The space $X$ comes with a natural 'size' $D(v_1,v_2) = \max\{|v_1|,|v_2-v_1|\}$ which has compact sublevel sets. It is also not hard to check that, if we denote by $P$ our Markov transition operator on $X$, the function $D$ is such that for every $q > 1$ there exist constants $c \in (0,1)$ and $C > 0$ such that $P(D^q) \le c D^q + C$, i.e. $D^q$ is a Lyapunov function. Even better, for $\kappa >0$ small enough $\exp(\kappa D)$, one even has $P \exp(\kappa D) \le \exp(\kappa' D) + K$ for some $\kappa' < \kappa$. It is also the case that for every compact set $K \subset X$ one can find $n > 0$ and a strictly positive measure $\nu$ on $X$ such that $P^n(x,\cdot) \ge \nu$, uniformly over $x \in K$. Together with the existence of a Lyapunov function, this tells us that $P$ admits a unique invariant measure $\mu$, as well as a spectral gap in spaces of bounded functions weighted by $D^p$. (See Harris's theorem.) By uniqueness and rotation invariance of the problem, $\mu$ must be rotation invariant so $\int f\,d\mu = 0$.

We need two more ingredients inspired from stochastic homogenisation:

  • a corrector $\phi\colon X \to \mathbf{R}^2$ solving $P\phi = \phi - f$ (which exists and is bounded by $D$ at infinity by the spectral gap mentioned above)
  • a second-order corrector $\psi \colon X \to \mathbf{R}^2 \otimes \mathbf{R}^2$ solving $P \psi = f \otimes f + f \otimes P\phi + P\phi \otimes f - A$, where $A \in \mathbf{R}^2 \otimes \mathbf{R}^2$ is the symmetric matrix such that the average of the right hand side against $\mu$ vanishes and therefore the equation for $\psi$ is solvable.

The matrix $A$ is strictly positive definite, by some algebraic manipulation combined with Cauchy-Schwartz and the non-degeneracy of the Markov chain on $X$; then rotation invariance guarantees that it is a constant multiple of the identity. The constant $A$ turns out to be the diffusion coefficient of the limiting Brownian motion in the heuristic picture.

Let's write $Q$ for the Markov operator of the full Markov chain on $Y = X \times \mathbf{R}^2$, so that $(Qg)(\tau,p) = (Pg)(\tau,p+f(\tau))$ (with the obvious abuse of notation).
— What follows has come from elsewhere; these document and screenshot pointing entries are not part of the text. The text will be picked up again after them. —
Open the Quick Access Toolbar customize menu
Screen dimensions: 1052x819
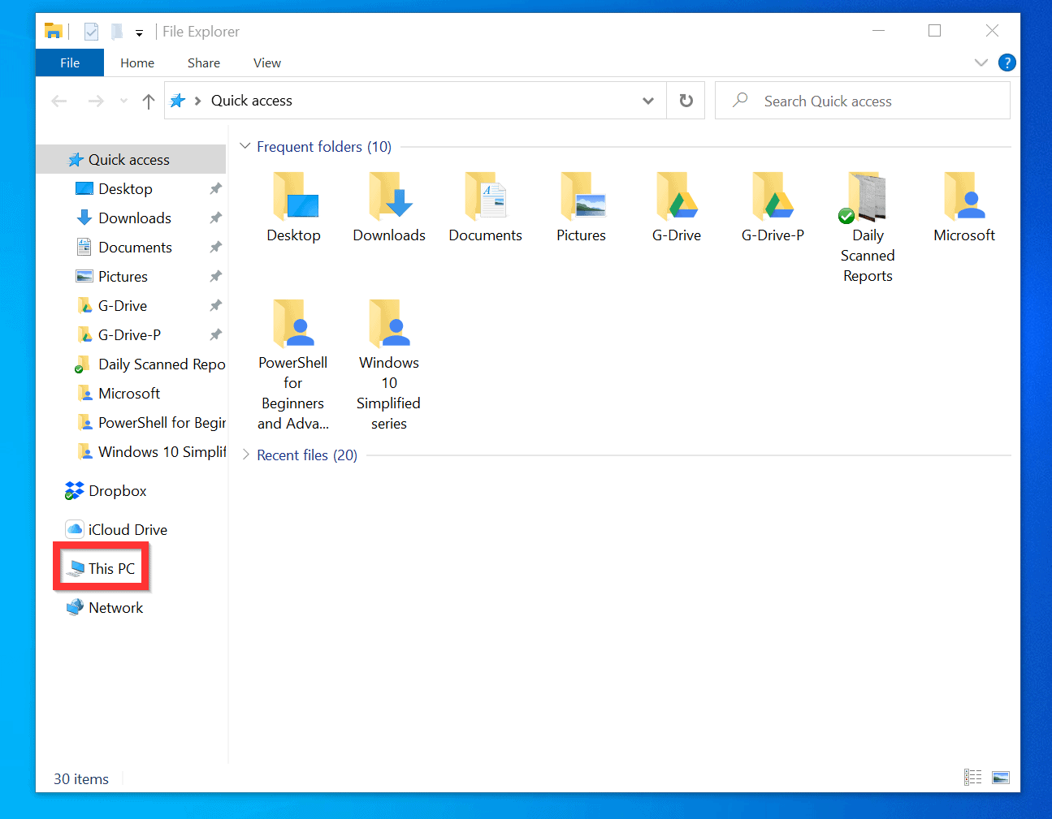(x=139, y=32)
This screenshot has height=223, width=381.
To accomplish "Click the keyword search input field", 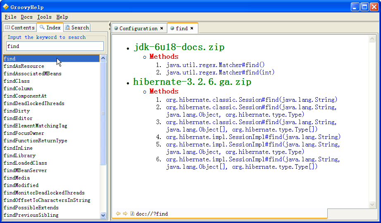I will (55, 46).
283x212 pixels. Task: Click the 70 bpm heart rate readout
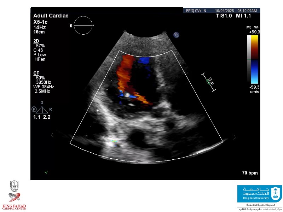click(x=249, y=173)
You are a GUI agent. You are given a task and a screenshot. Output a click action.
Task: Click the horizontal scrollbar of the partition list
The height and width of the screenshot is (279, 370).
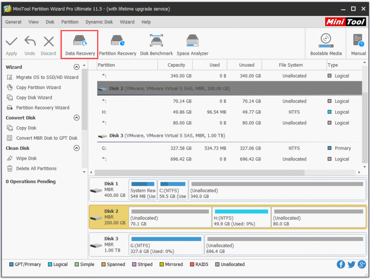(225, 172)
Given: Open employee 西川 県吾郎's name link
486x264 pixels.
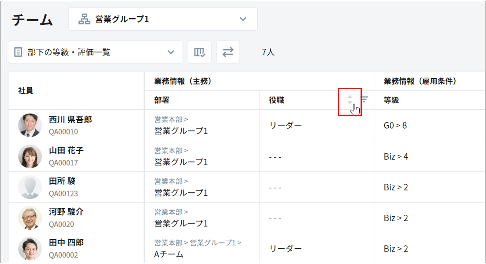Looking at the screenshot, I should point(70,120).
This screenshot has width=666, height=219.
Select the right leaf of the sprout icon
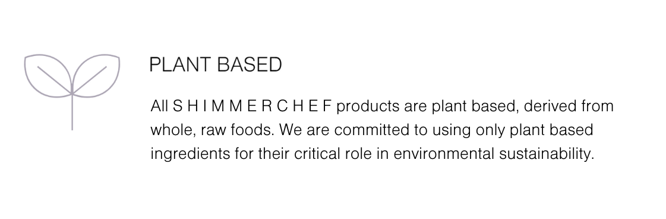click(96, 76)
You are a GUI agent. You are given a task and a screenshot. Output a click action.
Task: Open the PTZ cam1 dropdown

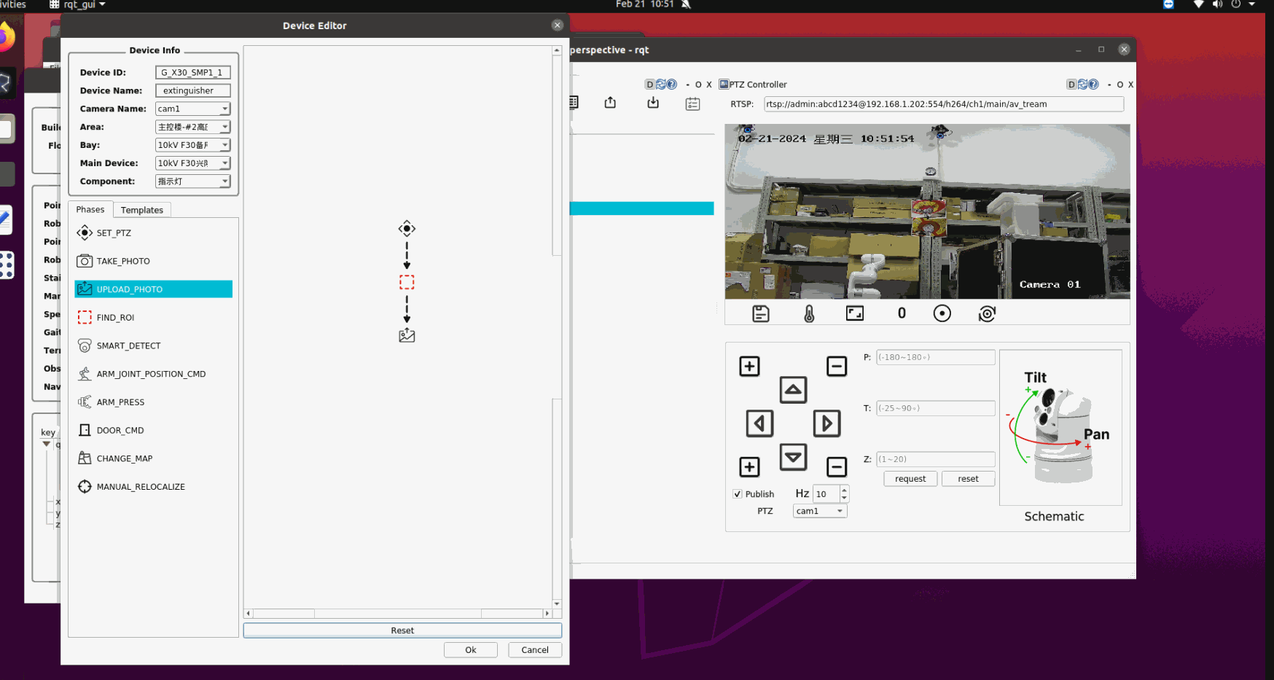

To show that the process eventually covers the whole plane, note that we can find a countable sequence of open sets $U_n \subset Y$ such that if the chain visits each $U_n$ at least once, then the corresponding triangle process will have covered the plane. (Simply take a dense enough grid $y_n \in \mathbf{R^2}$ and, for each $n$ take $U_n$ to be a small enough ball around $(\Delta, y_n)$ with $\Delta$ the standard equilateral triangle.) In other words, it suffices to show that the process is recurrent. By standard criteria (see for example Section 8.4.2 in the book by Meyn and Tweedie), it is enough to find a function $W \colon Y \to \mathbf R$ with compact sublevel sets such that $Q W < W$ outside of a compact set.

For the $2D$ Brownian motion, a possible choice of such a function is given by $V(p) = (\log(1+p^2))^\alpha$ for any choice $\alpha \in (0,1)$. The idea now is to use the correctors to build a function $W$ that explicits the intuitive fact that our random walk behaves like a Brownian motion with diffusion coefficient $A$. I claim (modulo silly mistakes) that a possible choice is $$ W(\tau,p) = V(p) + \langle \nabla V(p),\phi(\tau)\rangle + {1\over 2}\langle \nabla^2 V(p), \psi(\tau)\rangle + \exp(\kappa D(\tau))\hat V(p)\;, $$ where $\hat V(p) = 1/(1+|p|^{5/2})$ for example. This certainly has compact sublevel sets since the middle two terms are dominated by the first and last term outside of a compact set. We also have \begin{align} (QW-W)(\tau,p) &= V(p+f(\tau)) + \langle \nabla V(p+f(\tau)),(P\phi)(\tau)\rangle + {1\over 2}\langle \nabla^2 V(p+f(\tau)), (P\psi)(\tau)\rangle + (PD^4)(\tau)\hat V(p+f(\tau)) - W(\tau,p)\\ &\approx {1\over 2} A\Delta V(p) + (P\exp(\kappa D(\tau)))(\tau)\hat V(p+f(\tau))-\exp(\kappa D(\tau))\hat V(p)\\ &\le {1\over 2} A\Delta V(p) \end{align} outside of a compact set, which is precisely what we wanted. Here, to get from the first to the second line, we set $$V(p+f(\tau)) \approx V(p) + \langle \nabla V(p),f(\tau)\rangle + {1\over 2}\langle \nabla^2 V(p),(f\otimes f)(\tau)\rangle$$ and similarly for $\nabla V(p+f(\tau))$, and we exploit the definitions of the correctors $\phi$ and $\psi$ to get a bunch of cancellations. This approximation can be justified by absorbing the error terms into the terms $\Delta V$ and $\exp(\kappa D(\tau))\hat V(p)$.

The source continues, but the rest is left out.